I'm trying to understand the proof of cubic reciprocity from Artin reciprocity as outlined in this well-known previous math.SE question and the link KCd mentions there. However, there's one final step that I can't get to work. I suspect that the proofs linked above are in fact incomplete but I'd like to confirm that I'm not missing something. (Reason: if Artin alone worked, I think Cox would have done it in his book $x^2+ny^2$, which he conspicuously does not.)

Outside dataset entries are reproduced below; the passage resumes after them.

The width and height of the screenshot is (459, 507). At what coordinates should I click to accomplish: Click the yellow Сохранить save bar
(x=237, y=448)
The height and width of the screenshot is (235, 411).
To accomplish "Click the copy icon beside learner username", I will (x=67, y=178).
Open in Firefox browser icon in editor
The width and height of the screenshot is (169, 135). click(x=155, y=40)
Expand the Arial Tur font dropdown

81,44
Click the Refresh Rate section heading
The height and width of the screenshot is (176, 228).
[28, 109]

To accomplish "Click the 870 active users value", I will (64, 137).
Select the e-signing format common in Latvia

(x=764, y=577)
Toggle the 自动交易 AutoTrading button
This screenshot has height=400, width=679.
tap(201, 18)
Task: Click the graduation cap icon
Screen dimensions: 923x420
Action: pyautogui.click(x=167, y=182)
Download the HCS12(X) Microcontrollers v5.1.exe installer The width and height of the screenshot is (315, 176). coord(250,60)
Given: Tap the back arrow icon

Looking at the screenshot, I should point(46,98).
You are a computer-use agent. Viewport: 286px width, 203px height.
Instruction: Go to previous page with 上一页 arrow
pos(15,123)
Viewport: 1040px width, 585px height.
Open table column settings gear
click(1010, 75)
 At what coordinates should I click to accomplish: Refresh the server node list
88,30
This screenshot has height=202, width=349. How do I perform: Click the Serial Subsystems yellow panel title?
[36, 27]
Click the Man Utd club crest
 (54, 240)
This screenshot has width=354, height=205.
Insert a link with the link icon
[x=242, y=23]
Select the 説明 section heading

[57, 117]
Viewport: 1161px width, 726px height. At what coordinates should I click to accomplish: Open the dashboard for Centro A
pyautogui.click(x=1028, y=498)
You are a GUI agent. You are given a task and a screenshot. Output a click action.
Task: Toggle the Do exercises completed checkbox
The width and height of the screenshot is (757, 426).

So let me write out what I've figured out so far. Let $K = \mathbb Q(\sqrt{-3})$, and let $\pi$ be a primary prime in $K$. (For me, primary means $\pi \equiv 1 \pmod 3$.) We want to prove

Cubic Reciprocity: If $\theta$ is a primary prime in $K$ distinct from $\pi$ then $$\left( \frac{\pi}{\theta} \right)_3 = \left( \frac{\theta}{\pi} \right)_3.$$

Now the proof proceeds as follows. The main idea is to consider the diagram enter image description here Here, the top row is the Artin symbol, followed by the ``evaluation'' map $$ \text{ev }_\pi : \sigma \mapsto \frac{1}{\sqrt[3]{\pi}} \sigma(\sqrt[3]{\pi}) $$ so that the composition yields the cubic Legendre symbol (top row). Then Artin reciprocity implies that the Artin map is surjective and factors through $I_K(3\pi)/P_K(3\pi)$, which is isomorphic to $\left( \mathcal O_K/\pi \right)^\times$ by taking any prime ideal and sending it to its primary generator (this is the map in the bottom row). Finally, the rightmost arrow $\left( \mathcal O_K/\pi \right)^\times \to \{1, \omega, \omega^2\}$ is surjective from the rest of the diagram.

Now the claim I don't believe is that this implies the rightmost arrow is $\left( \frac{\bullet}{\pi} \right)_3$, which would imply cubic reciprocity. The argument is that the kernel of the rightmost arrow is an index three subgroup of $(\mathcal O_K/\pi)^\times$, hence it consists of the cubes in $(\mathcal O_K/\pi)^\times$. This means that $$ \left( \frac{\theta}{\pi} \right) = 1 \implies \left( \frac{\pi}{\theta} \right) = 1. $$ However, it doesn't seem to work for the other values, for the reason that there are in fact two different nontrivial homomorphisms $(\mathcal O_K/\pi)^\times \to \{1, \omega, \omega^2\}$, namely $\left( \frac{\bullet}{\pi} \right)_3$ and $\left( \frac{\bullet}{\pi} \right)_3^{-1}$. (This is different from the quadratic case, in which there was only one.) In other words, from this we can only conclude that for a fixed $\pi$, either $$ \left( \frac{\theta}{\pi} \right)_3 = \left( \frac{\pi}{\theta} \right)_3 \quad\text{ or }\quad \left( \frac{\theta}{\pi} \right)_3 = \left( \frac{\pi}{\theta} \right)_3^{-1} \qquad \forall \theta \equiv 1 \pmod 3. $$

Question: how do you prove that we are in the former case and not the latter? One idea I had was to pick a convenient value of $\theta$ and just check it directly, but I haven't been able to find a way to make this work.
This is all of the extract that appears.